Set down the records that follow exactly and completely.
####################
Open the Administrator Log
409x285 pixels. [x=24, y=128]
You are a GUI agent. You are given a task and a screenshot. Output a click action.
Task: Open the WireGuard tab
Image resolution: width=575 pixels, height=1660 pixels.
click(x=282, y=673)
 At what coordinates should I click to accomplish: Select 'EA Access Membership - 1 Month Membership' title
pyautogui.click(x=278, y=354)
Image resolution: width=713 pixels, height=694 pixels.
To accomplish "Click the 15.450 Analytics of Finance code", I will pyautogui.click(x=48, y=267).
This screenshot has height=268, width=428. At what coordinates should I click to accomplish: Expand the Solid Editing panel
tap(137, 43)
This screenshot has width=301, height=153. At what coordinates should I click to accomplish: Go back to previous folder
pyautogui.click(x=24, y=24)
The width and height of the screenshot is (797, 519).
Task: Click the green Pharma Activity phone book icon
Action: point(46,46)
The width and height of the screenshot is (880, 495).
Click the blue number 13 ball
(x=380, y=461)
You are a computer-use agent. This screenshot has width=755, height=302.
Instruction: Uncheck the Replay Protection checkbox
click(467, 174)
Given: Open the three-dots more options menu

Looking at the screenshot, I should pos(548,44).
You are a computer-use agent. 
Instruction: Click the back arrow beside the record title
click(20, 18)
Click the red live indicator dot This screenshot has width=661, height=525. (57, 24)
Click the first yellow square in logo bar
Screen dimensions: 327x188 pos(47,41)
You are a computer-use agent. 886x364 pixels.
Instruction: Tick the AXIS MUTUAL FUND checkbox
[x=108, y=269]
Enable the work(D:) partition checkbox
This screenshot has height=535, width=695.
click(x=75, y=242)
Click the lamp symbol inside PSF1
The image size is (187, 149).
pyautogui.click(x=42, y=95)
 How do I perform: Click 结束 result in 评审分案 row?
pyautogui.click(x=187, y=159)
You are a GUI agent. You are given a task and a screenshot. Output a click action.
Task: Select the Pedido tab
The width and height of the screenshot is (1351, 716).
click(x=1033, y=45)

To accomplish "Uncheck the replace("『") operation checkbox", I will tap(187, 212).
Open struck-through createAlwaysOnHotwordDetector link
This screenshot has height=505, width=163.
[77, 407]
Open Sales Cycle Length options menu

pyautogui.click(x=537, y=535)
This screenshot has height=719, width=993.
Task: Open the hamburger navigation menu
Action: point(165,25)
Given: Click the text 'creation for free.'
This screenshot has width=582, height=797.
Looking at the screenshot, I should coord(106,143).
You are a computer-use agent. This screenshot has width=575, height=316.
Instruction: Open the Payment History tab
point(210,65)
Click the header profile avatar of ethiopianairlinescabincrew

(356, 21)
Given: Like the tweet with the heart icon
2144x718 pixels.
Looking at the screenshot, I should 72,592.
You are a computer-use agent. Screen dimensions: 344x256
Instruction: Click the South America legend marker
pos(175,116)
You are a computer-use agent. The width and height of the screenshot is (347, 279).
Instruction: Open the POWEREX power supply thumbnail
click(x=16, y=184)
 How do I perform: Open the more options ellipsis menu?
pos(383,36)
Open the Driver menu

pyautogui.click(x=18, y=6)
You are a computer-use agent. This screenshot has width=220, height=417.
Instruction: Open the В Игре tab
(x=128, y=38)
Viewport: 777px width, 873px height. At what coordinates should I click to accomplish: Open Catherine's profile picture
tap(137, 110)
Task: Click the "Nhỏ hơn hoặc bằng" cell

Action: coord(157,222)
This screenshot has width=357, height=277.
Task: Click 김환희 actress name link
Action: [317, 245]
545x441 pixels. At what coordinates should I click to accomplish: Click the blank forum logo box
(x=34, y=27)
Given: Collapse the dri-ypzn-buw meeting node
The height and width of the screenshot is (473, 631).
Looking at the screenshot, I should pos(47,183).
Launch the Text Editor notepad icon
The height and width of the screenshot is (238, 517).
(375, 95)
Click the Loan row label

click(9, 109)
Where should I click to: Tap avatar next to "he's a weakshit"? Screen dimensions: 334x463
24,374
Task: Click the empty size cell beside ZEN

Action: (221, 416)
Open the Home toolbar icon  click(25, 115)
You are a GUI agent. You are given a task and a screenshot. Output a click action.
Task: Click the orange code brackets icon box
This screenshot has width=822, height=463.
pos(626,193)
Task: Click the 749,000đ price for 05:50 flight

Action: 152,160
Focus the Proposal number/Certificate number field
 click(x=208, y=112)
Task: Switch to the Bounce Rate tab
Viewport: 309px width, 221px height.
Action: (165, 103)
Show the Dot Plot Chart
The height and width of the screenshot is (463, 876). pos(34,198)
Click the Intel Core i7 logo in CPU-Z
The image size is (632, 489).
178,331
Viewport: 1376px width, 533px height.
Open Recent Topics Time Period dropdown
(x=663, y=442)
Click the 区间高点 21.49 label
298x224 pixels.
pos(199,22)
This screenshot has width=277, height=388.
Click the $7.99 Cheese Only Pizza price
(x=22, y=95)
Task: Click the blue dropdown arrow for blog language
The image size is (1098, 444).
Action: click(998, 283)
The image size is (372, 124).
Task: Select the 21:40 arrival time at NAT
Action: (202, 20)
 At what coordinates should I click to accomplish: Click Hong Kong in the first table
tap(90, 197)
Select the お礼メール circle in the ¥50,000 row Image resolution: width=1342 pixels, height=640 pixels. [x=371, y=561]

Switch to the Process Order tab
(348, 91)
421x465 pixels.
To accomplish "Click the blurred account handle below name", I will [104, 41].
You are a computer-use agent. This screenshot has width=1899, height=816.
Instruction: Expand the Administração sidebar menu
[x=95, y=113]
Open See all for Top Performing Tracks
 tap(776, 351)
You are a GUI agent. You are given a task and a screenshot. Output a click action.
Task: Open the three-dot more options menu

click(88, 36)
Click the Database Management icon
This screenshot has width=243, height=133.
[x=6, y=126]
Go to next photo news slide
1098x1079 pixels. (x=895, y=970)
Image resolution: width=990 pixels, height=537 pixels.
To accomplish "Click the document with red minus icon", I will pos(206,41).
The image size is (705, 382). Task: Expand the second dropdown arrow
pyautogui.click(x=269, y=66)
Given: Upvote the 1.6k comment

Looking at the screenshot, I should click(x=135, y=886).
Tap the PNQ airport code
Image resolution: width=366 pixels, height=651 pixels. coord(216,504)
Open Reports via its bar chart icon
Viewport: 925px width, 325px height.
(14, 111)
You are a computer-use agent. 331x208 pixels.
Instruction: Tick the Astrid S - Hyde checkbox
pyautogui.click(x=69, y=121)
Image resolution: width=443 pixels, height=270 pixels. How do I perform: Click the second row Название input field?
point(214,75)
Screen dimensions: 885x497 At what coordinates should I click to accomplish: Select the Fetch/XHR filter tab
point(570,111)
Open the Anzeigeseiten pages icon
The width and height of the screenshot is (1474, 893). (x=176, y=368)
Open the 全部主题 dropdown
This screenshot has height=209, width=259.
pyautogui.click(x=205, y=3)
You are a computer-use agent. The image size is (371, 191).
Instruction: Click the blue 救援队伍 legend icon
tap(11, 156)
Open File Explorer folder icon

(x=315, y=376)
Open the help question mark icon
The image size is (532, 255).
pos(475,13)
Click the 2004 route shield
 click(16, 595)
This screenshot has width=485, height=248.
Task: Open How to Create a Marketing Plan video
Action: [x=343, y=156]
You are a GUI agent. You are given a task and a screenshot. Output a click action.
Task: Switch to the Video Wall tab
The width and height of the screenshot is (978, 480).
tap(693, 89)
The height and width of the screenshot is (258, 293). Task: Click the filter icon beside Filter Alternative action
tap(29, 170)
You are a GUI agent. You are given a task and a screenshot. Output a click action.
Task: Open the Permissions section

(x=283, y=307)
####################
**OUTPUT BELOW**
Open the Administrator Log
409x285 pixels. [x=24, y=128]
You are a GUI agent. You are given a task and a screenshot. Output a click action.
Task: Open the WireGuard tab
Image resolution: width=575 pixels, height=1660 pixels.
click(x=282, y=673)
 At what coordinates should I click to accomplish: Select 'EA Access Membership - 1 Month Membership' title
pyautogui.click(x=278, y=354)
Image resolution: width=713 pixels, height=694 pixels.
To accomplish "Click the 15.450 Analytics of Finance code", I will pyautogui.click(x=48, y=267).
This screenshot has height=268, width=428. At what coordinates should I click to accomplish: Expand the Solid Editing panel
tap(137, 43)
This screenshot has width=301, height=153. At what coordinates should I click to accomplish: Go back to previous folder
pyautogui.click(x=24, y=24)
The width and height of the screenshot is (797, 519).
Task: Click the green Pharma Activity phone book icon
Action: point(46,46)
The width and height of the screenshot is (880, 495).
Click the blue number 13 ball
(x=380, y=461)
You are a computer-use agent. This screenshot has width=755, height=302.
Instruction: Uncheck the Replay Protection checkbox
click(467, 174)
Given: Open the three-dots more options menu

Looking at the screenshot, I should pos(548,44).
You are a computer-use agent. 
Instruction: Click the back arrow beside the record title
click(20, 18)
Click the red live indicator dot This screenshot has width=661, height=525. (57, 24)
Click the first yellow square in logo bar
Screen dimensions: 327x188 pos(47,41)
You are a computer-use agent. 886x364 pixels.
Instruction: Tick the AXIS MUTUAL FUND checkbox
[x=108, y=269]
Enable the work(D:) partition checkbox
This screenshot has height=535, width=695.
click(x=75, y=242)
Click the lamp symbol inside PSF1
The image size is (187, 149).
pyautogui.click(x=42, y=95)
 How do I perform: Click 结束 result in 评审分案 row?
pyautogui.click(x=187, y=159)
You are a GUI agent. You are given a task and a screenshot. Output a click action.
Task: Select the Pedido tab
The width and height of the screenshot is (1351, 716).
click(x=1033, y=45)

To accomplish "Uncheck the replace("『") operation checkbox", I will tap(187, 212).
Open struck-through createAlwaysOnHotwordDetector link
This screenshot has height=505, width=163.
[77, 407]
Open Sales Cycle Length options menu

pyautogui.click(x=537, y=535)
This screenshot has height=719, width=993.
Task: Open the hamburger navigation menu
Action: point(165,25)
Given: Click the text 'creation for free.'
This screenshot has width=582, height=797.
Looking at the screenshot, I should coord(106,143).
You are a computer-use agent. This screenshot has width=575, height=316.
Instruction: Open the Payment History tab
point(210,65)
Click the header profile avatar of ethiopianairlinescabincrew

(356, 21)
Given: Like the tweet with the heart icon
2144x718 pixels.
Looking at the screenshot, I should 72,592.
You are a computer-use agent. Screen dimensions: 344x256
Instruction: Click the South America legend marker
pos(175,116)
You are a computer-use agent. The width and height of the screenshot is (347, 279).
Instruction: Open the POWEREX power supply thumbnail
click(x=16, y=184)
 How do I perform: Open the more options ellipsis menu?
pos(383,36)
Open the Driver menu

pyautogui.click(x=18, y=6)
You are a computer-use agent. This screenshot has width=220, height=417.
Instruction: Open the В Игре tab
(x=128, y=38)
Viewport: 777px width, 873px height. At what coordinates should I click to accomplish: Open Catherine's profile picture
tap(137, 110)
Task: Click the "Nhỏ hơn hoặc bằng" cell

Action: coord(157,222)
This screenshot has width=357, height=277.
Task: Click 김환희 actress name link
Action: [317, 245]
545x441 pixels. At what coordinates should I click to accomplish: Click the blank forum logo box
(x=34, y=27)
Given: Collapse the dri-ypzn-buw meeting node
The height and width of the screenshot is (473, 631).
Looking at the screenshot, I should pos(47,183).
Launch the Text Editor notepad icon
The height and width of the screenshot is (238, 517).
(375, 95)
Click the Loan row label

click(9, 109)
Where should I click to: Tap avatar next to "he's a weakshit"? Screen dimensions: 334x463
24,374
Task: Click the empty size cell beside ZEN

Action: (221, 416)
Open the Home toolbar icon  click(25, 115)
You are a GUI agent. You are given a task and a screenshot. Output a click action.
Task: Click the orange code brackets icon box
This screenshot has width=822, height=463.
pos(626,193)
Task: Click the 749,000đ price for 05:50 flight

Action: 152,160
Focus the Proposal number/Certificate number field
 click(x=208, y=112)
Task: Switch to the Bounce Rate tab
Viewport: 309px width, 221px height.
Action: (165, 103)
Show the Dot Plot Chart
The height and width of the screenshot is (463, 876). pos(34,198)
Click the Intel Core i7 logo in CPU-Z
The image size is (632, 489).
178,331
Viewport: 1376px width, 533px height.
Open Recent Topics Time Period dropdown
(x=663, y=442)
Click the 区间高点 21.49 label
298x224 pixels.
pos(199,22)
This screenshot has width=277, height=388.
Click the $7.99 Cheese Only Pizza price
(x=22, y=95)
Task: Click the blue dropdown arrow for blog language
The image size is (1098, 444).
Action: click(998, 283)
The image size is (372, 124).
Task: Select the 21:40 arrival time at NAT
Action: (202, 20)
 At what coordinates should I click to accomplish: Click Hong Kong in the first table
tap(90, 197)
Select the お礼メール circle in the ¥50,000 row Image resolution: width=1342 pixels, height=640 pixels. [x=371, y=561]

Switch to the Process Order tab
(348, 91)
421x465 pixels.
To accomplish "Click the blurred account handle below name", I will [104, 41].
You are a computer-use agent. This screenshot has width=1899, height=816.
Instruction: Expand the Administração sidebar menu
[x=95, y=113]
Open See all for Top Performing Tracks
 tap(776, 351)
You are a GUI agent. You are given a task and a screenshot. Output a click action.
Task: Open the three-dot more options menu

click(88, 36)
Click the Database Management icon
This screenshot has width=243, height=133.
[x=6, y=126]
Go to next photo news slide
1098x1079 pixels. (x=895, y=970)
Image resolution: width=990 pixels, height=537 pixels.
To accomplish "Click the document with red minus icon", I will pos(206,41).
The image size is (705, 382). Task: Expand the second dropdown arrow
pyautogui.click(x=269, y=66)
Given: Upvote the 1.6k comment

Looking at the screenshot, I should click(x=135, y=886).
Tap the PNQ airport code
Image resolution: width=366 pixels, height=651 pixels. coord(216,504)
Open Reports via its bar chart icon
Viewport: 925px width, 325px height.
(14, 111)
You are a computer-use agent. 331x208 pixels.
Instruction: Tick the Astrid S - Hyde checkbox
pyautogui.click(x=69, y=121)
Image resolution: width=443 pixels, height=270 pixels. How do I perform: Click the second row Название input field?
point(214,75)
Screen dimensions: 885x497 At what coordinates should I click to accomplish: Select the Fetch/XHR filter tab
point(570,111)
Open the Anzeigeseiten pages icon
The width and height of the screenshot is (1474, 893). (x=176, y=368)
Open the 全部主题 dropdown
This screenshot has height=209, width=259.
pyautogui.click(x=205, y=3)
You are a computer-use agent. The image size is (371, 191).
Instruction: Click the blue 救援队伍 legend icon
tap(11, 156)
Open File Explorer folder icon

(x=315, y=376)
Open the help question mark icon
The image size is (532, 255).
pos(475,13)
Click the 2004 route shield
 click(16, 595)
This screenshot has width=485, height=248.
Task: Open How to Create a Marketing Plan video
Action: [x=343, y=156]
You are a GUI agent. You are given a task and a screenshot. Output a click action.
Task: Switch to the Video Wall tab
The width and height of the screenshot is (978, 480).
tap(693, 89)
The height and width of the screenshot is (258, 293). Task: Click the filter icon beside Filter Alternative action
tap(29, 170)
You are a GUI agent. You are given a task and a screenshot. Output a click action.
Task: Open the Permissions section

(x=283, y=307)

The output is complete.